Wednesday, August 11, 2010

Patient Anonymity

Between the closure of my medical practice, largely a reality, and my new job, still awaiting a start date, the days linger.  I read more, I chat with colleagues and friends about life as a physician, I read a little more endocrine science than I usually do.  Today's Endocrine Society Daily Briefing had a ditty from the LA Times citing a study from Waterbury Hospital, one of the Yale Medical School affiliates.  The study compared perceptions of physicians with how well they conveyed information to their patients with the reality of how much the patients retained.  Presumably these were hospitalist physicians who do not have ongoing relationships with patients that they care for in the hospital.  About 20% could name the doctor directing their care.  A relatively small fraction understood why certain decisions were made on their behalf.  Only about 10% received a heads up on potential side effects of their new medicines that might appear after discharge.  Needless to say, the physicians thought they conveyed the information much more effectively than they did.

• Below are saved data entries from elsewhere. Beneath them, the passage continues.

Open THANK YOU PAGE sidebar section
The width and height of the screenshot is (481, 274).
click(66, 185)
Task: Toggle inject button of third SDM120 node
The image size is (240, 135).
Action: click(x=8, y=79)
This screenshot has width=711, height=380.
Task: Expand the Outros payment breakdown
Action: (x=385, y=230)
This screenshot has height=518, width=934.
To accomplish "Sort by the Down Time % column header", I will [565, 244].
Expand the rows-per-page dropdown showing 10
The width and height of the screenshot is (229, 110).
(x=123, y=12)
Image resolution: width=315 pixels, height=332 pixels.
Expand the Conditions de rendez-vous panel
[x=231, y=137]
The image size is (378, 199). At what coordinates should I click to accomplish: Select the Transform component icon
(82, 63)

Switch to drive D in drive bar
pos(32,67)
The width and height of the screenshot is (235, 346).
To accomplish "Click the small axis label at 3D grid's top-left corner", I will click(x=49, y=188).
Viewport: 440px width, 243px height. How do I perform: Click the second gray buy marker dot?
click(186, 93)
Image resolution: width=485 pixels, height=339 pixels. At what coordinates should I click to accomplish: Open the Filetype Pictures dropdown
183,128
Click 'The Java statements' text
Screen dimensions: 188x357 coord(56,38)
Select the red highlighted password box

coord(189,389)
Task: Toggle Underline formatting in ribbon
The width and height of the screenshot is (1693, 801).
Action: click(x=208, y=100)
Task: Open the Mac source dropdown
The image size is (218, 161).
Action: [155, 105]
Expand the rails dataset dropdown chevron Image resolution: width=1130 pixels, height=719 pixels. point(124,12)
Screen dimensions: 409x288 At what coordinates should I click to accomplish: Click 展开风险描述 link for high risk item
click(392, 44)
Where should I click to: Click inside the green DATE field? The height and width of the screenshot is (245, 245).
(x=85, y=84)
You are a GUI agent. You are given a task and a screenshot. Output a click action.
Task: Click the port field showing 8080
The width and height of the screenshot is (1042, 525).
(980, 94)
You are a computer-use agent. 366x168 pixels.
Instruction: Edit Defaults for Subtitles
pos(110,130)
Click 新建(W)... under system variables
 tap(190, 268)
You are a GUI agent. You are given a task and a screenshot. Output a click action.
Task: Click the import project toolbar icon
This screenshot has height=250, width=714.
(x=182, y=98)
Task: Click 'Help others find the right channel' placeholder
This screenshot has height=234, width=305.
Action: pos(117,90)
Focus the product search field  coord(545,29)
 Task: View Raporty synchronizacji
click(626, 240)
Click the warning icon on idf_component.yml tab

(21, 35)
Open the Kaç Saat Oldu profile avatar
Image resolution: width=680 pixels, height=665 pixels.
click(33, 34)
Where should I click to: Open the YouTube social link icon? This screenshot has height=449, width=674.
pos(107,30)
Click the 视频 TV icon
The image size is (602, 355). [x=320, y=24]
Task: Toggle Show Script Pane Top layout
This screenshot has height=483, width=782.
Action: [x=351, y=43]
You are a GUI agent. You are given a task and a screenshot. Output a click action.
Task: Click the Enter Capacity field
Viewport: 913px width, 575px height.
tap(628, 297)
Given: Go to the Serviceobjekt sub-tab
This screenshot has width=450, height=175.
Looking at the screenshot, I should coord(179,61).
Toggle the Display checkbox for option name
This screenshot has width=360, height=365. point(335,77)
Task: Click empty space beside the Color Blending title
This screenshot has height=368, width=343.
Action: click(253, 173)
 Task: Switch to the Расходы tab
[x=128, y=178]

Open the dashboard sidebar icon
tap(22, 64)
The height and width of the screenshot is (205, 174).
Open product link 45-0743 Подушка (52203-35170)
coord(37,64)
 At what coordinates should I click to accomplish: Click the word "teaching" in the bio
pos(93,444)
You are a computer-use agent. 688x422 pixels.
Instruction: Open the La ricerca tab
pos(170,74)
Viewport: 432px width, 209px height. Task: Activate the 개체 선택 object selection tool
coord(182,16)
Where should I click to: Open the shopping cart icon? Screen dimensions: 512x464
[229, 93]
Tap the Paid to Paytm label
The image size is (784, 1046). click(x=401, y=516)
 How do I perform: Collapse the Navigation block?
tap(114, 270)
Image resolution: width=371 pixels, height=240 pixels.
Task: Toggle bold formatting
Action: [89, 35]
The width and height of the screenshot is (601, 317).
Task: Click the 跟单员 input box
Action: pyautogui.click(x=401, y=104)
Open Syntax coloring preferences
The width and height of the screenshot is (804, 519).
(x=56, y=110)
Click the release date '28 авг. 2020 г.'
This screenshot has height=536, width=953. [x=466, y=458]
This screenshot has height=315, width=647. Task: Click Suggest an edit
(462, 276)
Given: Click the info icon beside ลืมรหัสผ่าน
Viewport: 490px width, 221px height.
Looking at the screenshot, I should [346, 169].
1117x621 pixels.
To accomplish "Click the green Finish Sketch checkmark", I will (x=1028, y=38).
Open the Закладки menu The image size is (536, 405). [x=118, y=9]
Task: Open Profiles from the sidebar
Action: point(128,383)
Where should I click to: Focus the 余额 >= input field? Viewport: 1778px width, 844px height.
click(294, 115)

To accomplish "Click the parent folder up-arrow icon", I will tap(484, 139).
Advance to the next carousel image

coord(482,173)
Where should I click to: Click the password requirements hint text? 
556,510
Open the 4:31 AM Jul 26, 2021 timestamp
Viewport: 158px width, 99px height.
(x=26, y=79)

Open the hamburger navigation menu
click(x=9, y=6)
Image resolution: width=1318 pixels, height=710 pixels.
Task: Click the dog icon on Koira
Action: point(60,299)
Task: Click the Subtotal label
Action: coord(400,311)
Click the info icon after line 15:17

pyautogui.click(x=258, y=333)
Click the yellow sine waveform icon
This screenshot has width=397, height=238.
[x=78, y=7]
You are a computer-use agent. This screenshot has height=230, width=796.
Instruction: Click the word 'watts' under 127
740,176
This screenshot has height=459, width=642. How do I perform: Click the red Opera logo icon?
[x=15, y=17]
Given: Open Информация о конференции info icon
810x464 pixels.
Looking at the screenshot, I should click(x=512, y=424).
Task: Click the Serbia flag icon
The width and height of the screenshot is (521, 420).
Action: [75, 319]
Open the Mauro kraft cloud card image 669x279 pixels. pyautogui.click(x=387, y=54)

This approximates my last couple years experience in the office.  Despite being the principal source of medical care for many, it is not unusual for patients to return for an office visit relating a hospital experience that occurred since their last visit that had been unknown to me.  They tend to have a vague grasp of their diagnosis, can name the medicines but not what they are for or why they were started.  Most cannot tell me a doctor's name, relating instead that "there were a lot of them."  This could reflect hospitalist shift work, resident care including changes in resident team based on the calendar of assignments or by changes in location within the hospital, consultorrhea, or weekend coverage.  Whatever the reason, nobody seems to be the focus of their care in the hospital, though it is usually well defined outside the hospital.

There have been physicians since the time of specialization that never connect to individuals.  We have radiologists, pathologists, anesthesiologists, researchers, public health officials and the like that never have to field a phone call from a patient or ever find out how a decision based on their work turned out later.  I think these medical colleagues miss one of the most gratifying aspects of being a physician, both from a personal and a professional view.  Moving this anonymity to the bedside cannot bode well for us.